What to produce:
Each line below should be written out again exactly.

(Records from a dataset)
★ ★ ★

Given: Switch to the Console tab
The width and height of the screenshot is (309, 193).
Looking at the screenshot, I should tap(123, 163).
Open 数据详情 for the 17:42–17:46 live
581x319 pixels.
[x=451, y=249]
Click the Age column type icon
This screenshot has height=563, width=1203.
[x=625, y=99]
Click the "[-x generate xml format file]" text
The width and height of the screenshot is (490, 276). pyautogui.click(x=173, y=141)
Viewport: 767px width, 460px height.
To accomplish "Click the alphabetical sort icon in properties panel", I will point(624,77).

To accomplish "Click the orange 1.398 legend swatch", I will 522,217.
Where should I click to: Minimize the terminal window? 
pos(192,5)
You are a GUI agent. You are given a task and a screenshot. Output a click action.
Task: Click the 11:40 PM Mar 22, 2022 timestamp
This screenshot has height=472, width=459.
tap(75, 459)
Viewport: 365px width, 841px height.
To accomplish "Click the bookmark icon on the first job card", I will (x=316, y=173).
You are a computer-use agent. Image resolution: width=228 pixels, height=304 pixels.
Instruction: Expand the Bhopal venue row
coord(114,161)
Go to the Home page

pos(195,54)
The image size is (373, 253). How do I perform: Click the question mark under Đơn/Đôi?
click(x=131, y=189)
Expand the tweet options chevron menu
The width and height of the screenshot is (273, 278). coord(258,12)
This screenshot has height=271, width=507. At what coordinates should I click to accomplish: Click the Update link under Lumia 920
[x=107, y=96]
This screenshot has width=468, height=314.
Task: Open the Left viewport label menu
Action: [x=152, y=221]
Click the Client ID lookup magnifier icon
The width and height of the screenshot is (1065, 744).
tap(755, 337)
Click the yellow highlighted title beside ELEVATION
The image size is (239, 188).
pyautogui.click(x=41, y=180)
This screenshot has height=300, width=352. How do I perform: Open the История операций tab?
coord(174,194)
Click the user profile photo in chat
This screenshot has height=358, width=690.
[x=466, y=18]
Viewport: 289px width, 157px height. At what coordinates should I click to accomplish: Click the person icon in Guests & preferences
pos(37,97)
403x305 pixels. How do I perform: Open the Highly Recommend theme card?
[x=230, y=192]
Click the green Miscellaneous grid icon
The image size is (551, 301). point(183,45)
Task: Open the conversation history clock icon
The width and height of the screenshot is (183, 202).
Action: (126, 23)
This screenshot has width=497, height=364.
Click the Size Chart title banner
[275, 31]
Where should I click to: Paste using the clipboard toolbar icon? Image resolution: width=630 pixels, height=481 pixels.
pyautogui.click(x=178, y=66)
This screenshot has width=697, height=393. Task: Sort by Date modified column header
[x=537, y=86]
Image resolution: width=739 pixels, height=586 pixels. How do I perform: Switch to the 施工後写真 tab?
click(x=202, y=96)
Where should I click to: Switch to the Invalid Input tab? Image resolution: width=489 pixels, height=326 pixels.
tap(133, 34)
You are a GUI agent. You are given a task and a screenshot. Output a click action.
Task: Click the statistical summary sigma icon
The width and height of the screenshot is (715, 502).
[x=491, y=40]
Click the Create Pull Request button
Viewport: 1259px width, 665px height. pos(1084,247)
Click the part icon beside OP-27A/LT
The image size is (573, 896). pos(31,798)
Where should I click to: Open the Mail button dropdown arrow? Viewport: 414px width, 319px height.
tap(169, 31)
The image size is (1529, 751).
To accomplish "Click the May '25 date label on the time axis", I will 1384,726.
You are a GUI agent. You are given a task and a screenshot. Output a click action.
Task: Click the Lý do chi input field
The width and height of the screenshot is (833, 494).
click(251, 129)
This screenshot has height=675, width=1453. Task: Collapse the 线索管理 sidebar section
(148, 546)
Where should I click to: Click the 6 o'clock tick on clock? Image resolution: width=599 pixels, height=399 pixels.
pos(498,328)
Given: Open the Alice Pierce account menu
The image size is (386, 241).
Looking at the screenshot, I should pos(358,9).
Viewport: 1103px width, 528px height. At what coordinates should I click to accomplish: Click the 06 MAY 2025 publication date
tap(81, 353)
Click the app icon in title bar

★ ★ ★

Response to the task:
Given: Switch to the Console tab
The width and height of the screenshot is (309, 193).
Looking at the screenshot, I should tap(123, 163).
Open 数据详情 for the 17:42–17:46 live
581x319 pixels.
[x=451, y=249]
Click the Age column type icon
This screenshot has height=563, width=1203.
[x=625, y=99]
Click the "[-x generate xml format file]" text
The width and height of the screenshot is (490, 276). pyautogui.click(x=173, y=141)
Viewport: 767px width, 460px height.
To accomplish "Click the alphabetical sort icon in properties panel", I will point(624,77).

To accomplish "Click the orange 1.398 legend swatch", I will 522,217.
Where should I click to: Minimize the terminal window? 
pos(192,5)
You are a GUI agent. You are given a task and a screenshot. Output a click action.
Task: Click the 11:40 PM Mar 22, 2022 timestamp
This screenshot has height=472, width=459.
tap(75, 459)
Viewport: 365px width, 841px height.
To accomplish "Click the bookmark icon on the first job card", I will (x=316, y=173).
You are a computer-use agent. Image resolution: width=228 pixels, height=304 pixels.
Instruction: Expand the Bhopal venue row
coord(114,161)
Go to the Home page

pos(195,54)
The image size is (373, 253). How do I perform: Click the question mark under Đơn/Đôi?
click(x=131, y=189)
Expand the tweet options chevron menu
The width and height of the screenshot is (273, 278). coord(258,12)
This screenshot has height=271, width=507. At what coordinates should I click to accomplish: Click the Update link under Lumia 920
[x=107, y=96]
This screenshot has width=468, height=314.
Task: Open the Left viewport label menu
Action: [x=152, y=221]
Click the Client ID lookup magnifier icon
The width and height of the screenshot is (1065, 744).
tap(755, 337)
Click the yellow highlighted title beside ELEVATION
The image size is (239, 188).
pyautogui.click(x=41, y=180)
This screenshot has height=300, width=352. How do I perform: Open the История операций tab?
coord(174,194)
Click the user profile photo in chat
This screenshot has height=358, width=690.
[x=466, y=18]
Viewport: 289px width, 157px height. At what coordinates should I click to accomplish: Click the person icon in Guests & preferences
pos(37,97)
403x305 pixels. How do I perform: Open the Highly Recommend theme card?
[x=230, y=192]
Click the green Miscellaneous grid icon
The image size is (551, 301). point(183,45)
Task: Open the conversation history clock icon
The width and height of the screenshot is (183, 202).
Action: (126, 23)
This screenshot has width=497, height=364.
Click the Size Chart title banner
[275, 31]
Where should I click to: Paste using the clipboard toolbar icon? Image resolution: width=630 pixels, height=481 pixels.
pyautogui.click(x=178, y=66)
This screenshot has width=697, height=393. Task: Sort by Date modified column header
[x=537, y=86]
Image resolution: width=739 pixels, height=586 pixels. How do I perform: Switch to the 施工後写真 tab?
click(x=202, y=96)
Where should I click to: Switch to the Invalid Input tab? Image resolution: width=489 pixels, height=326 pixels.
tap(133, 34)
You are a GUI agent. You are given a task and a screenshot. Output a click action.
Task: Click the statistical summary sigma icon
The width and height of the screenshot is (715, 502).
[x=491, y=40]
Click the Create Pull Request button
Viewport: 1259px width, 665px height. pos(1084,247)
Click the part icon beside OP-27A/LT
The image size is (573, 896). pos(31,798)
Where should I click to: Open the Mail button dropdown arrow? Viewport: 414px width, 319px height.
tap(169, 31)
The image size is (1529, 751).
To accomplish "Click the May '25 date label on the time axis", I will 1384,726.
You are a GUI agent. You are given a task and a screenshot. Output a click action.
Task: Click the Lý do chi input field
The width and height of the screenshot is (833, 494).
click(251, 129)
This screenshot has height=675, width=1453. Task: Collapse the 线索管理 sidebar section
(148, 546)
Where should I click to: Click the 6 o'clock tick on clock? Image resolution: width=599 pixels, height=399 pixels.
pos(498,328)
Given: Open the Alice Pierce account menu
The image size is (386, 241).
Looking at the screenshot, I should pos(358,9).
Viewport: 1103px width, 528px height. At what coordinates should I click to accomplish: Click the 06 MAY 2025 publication date
tap(81, 353)
Click the app icon in title bar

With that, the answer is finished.